プレパラートで病気の細胞をみるとすべてがわかるのか、というと、そうではない。
病理組織診断がもっとも苦手とするのは、ダイナミズムの診断……「血流」の診断である。
病気を顕微鏡でみるとき、プレパラートには、ホルマリンという液体で固定され、パラフィンという物体を浸透させた、4μmという激薄ペラペラの組織が乗っている。
この組織は、もちろん、既に生きてはいない。生体内にあったときとほとんど同じ「配列」で、細胞が乗っかっているけれど、これらの細胞はもう活動していない。そして、もちろん、血流も流れていない。
これが実はけっこう問題なのである。
現代の画像診断の半分くらいは、「血流」というダイナミズムを用いて診断しているのだ。CTにもMRIにも超音波にも、さまざまな「造影剤」が用いられ、病気の中にどれくらい血液が入り込んでいるのか、どこにどのように血が分布するのか、使い終わった血液がどのように排出されるのかという、「血行動態」を細かく診断する。
たとえば肝臓ならば、肝細胞癌というがんは
・すごいスピードで動脈から病変の中に血液が流れ込み
・すごいスピードで病変から血液が外ににじみ出てくる
ということがわかっている。これに対し、同じ肝臓のがんであっても肝内胆管癌というがんの場合は
・じわじわと病変のふちから内部に血液がしみ込み
・そのまま病変の中でしばらく滞留、あるいは拡散して、なかなか出てこない
という動態を示す(ざっくり書きました。ほんとはもっともっと細かい)。
これらの違いによって、放射線科医や内科医、外科医は、肝臓のがんがどのような性質であるかを予測して治療に臨む。
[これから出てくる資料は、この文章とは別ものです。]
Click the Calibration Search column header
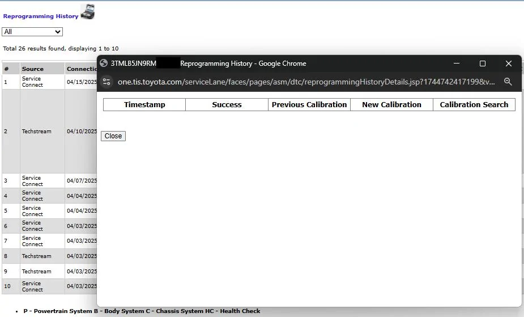 click(x=474, y=104)
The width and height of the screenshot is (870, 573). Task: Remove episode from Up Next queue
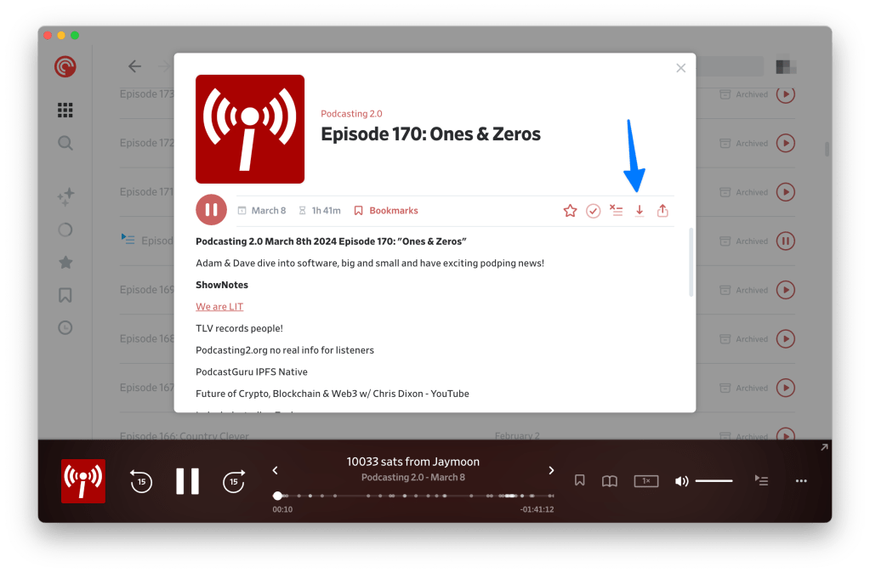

いざ、採ってきた病変を顕微鏡で見る。細胞を見て、これは肝細胞癌だな、とか、これは肝内胆管癌だな、と、病理医が診断を下す。
そこで臨床医から電話がかかってくる。
「先生、あのね、この人、肝細胞癌だろうなと思って手術したんですけど、病理では肝内胆管癌だと診断されました。でも、画像でみると、病気の中に血液がすごく早く入り込んでいるんですよ。なんででしょう? どうして、肝細胞癌っぽく見えたんだと思いますか?」
ぼくは考える。血流か。
顕微鏡を見る。
……そこには、もはや、血流はない。
プレパラートの中では時間が止まっているのだ。「流れ」を見ることは極めて難しい。
しょうがないので、血管の分布、配置、太さ、性状を調べて、「おそらく生体内ではここにこうやって血液が流れていたんだろうなあ」という推測を繰り返す。
考古学の世界では、地面を掘り返したら穴の痕跡が見つかって、そこから竪穴式住居の存在に気づく……みたいな推測を行う。すでに時の彼方に消えてしまっている「過去」を推測するには、極めて精緻な推測手法と、言語化しきれない勘、そして語り部の説得力とが必要なのだ。
病理で血流をみるとは、すなわち、そういうことなのである。ぼくがしばしば、主に人文系の研究者が用いる論説形成法である「アブダクション(仮説形成法)」という言葉に敏感に反応するのも、病理にどこか考古学的な香りを感じているからなのかもしれない。